Ağıtların bizim halk kültürümüzde ayrı bir yeri vardır. Aklımın yettiği günden bu yana, yanık kalplerin, gözyaşı ile yürekten terennüm ettiği ağıtları duydum.

Sarıkamış´ın yıldönümü geldi. Bugünlerde yurdun dört bir yanında Sarıkamış Şehitleri´ni anma programları yapılıyor. Sarıkamış üzerine Kayseri ve çevresinde de yakılmış (söylenmiş) ağıt o kadar çok ki? Kimine göre 60 bin, kimine göre 90 bin vatan evladı savaşmadan soğukta donarak şehadet şerbetini içti.

Gencecik bedenlerin Allahuekber Dağları´nda maruz kaldığı bu olayda Genelkurmay Arşivi´nde bulunan fotoğraf ve görüntüleri izlediğiniz zaman yüreğiniz cız ediyor.

Sadece Sarıkamış mı?

 Yemen´de, Çanakkale´de, Trablusgarp´ta, topyekün Birinci Cihan Harbi´nde ve nihayet ve Milli Mücadele´de Anadolu´dan şehit vermemiş tek bir hane yoktur.

Bunun için Anadolu´da her ananın yüreği yanıktır. Anadolu´da her evin duvarları acıya şahit, semaları ağıtlarla hemhal olmuştur. Bugün birçoğumuzun türkü ya da şarkı zannettiği, hatta acı ki düğünlerde,  şurada burada çiftetelli oynadığımız sözlerin önemli bir bölümü işte bu ağıtların türküleşmiş, şarkılaşmış halidir.

Özellikle Kayseri ve yöresinde başta Avşarlar olmak üzere, bazı Türkmen boylarına mensup insanlar geleneksel kültürden kaynaklanan birikimle çilelerini, hüzünlerini, acılarını, sevdalarını, özlemlerini, yoksulluklarını ağıt olsun, şiir olsun vs. diye değil, yüreklerinde, ruhlarında hissettikleri için mısralara dökmüşlerdir. Benim köyümde bunun yüzlerce örneği var.

Elbette erkeklerimizin de ağıt yaktığı olmuştur. Ama Anadolu´nun o bilinen ?erkek ağlamaz´ söyleminden olsa gerek, daha çok ağlayan anadır, eştir, bacıdır ve elbette bu ağıtların merkezini de askeri gidip dönmeyen, yahut da ekmek peşinde çalışıp da bir kazaya uğrayan erkek oluşturduğu için ağıtların sahibi genellikle kadınlarımız olmuştur.

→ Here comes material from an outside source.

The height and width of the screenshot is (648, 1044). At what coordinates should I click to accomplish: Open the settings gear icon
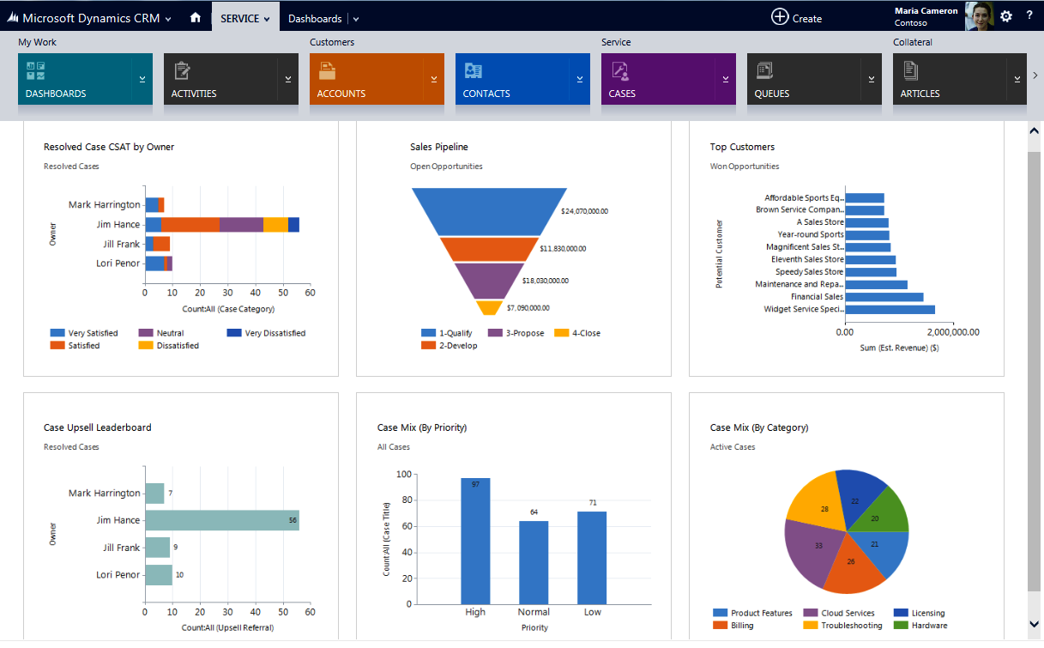click(x=1006, y=15)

Sizi bir Sarıkamış ağıdıyla, Kayseri´nin, Avşar´ın meşhur ağıt yakıcılarından Zala Ana´nın bir ağıdıyla baş başa bırakacağım. Bu noktada 9 Ocak 2017´de ?Ağıt´ başlığı ile yazdığım yazı ile izleri baş başa bırakıyorum:

 ??Pınarbaşılı Kara Zala, Cingözoğlu Seyit´in ve benim yöremin insanının acı üzerine bir çırpıda yüreğinden söylediği nice ağıtlar var. Bu ağıtlar genellikle Osmanlı´nın son deminde gencecik fidanların kaybı üzerinde söylenmiş. Ya 93 Harbi denilen Osmanlı-Rus Savaşı, ya Sarıkamış, ya Yemen, ya 1. Cihan Harbi-Çanakkale veya Milli Mücadele´de kaybedilen canlar için söylenmiş bu ağıtlar...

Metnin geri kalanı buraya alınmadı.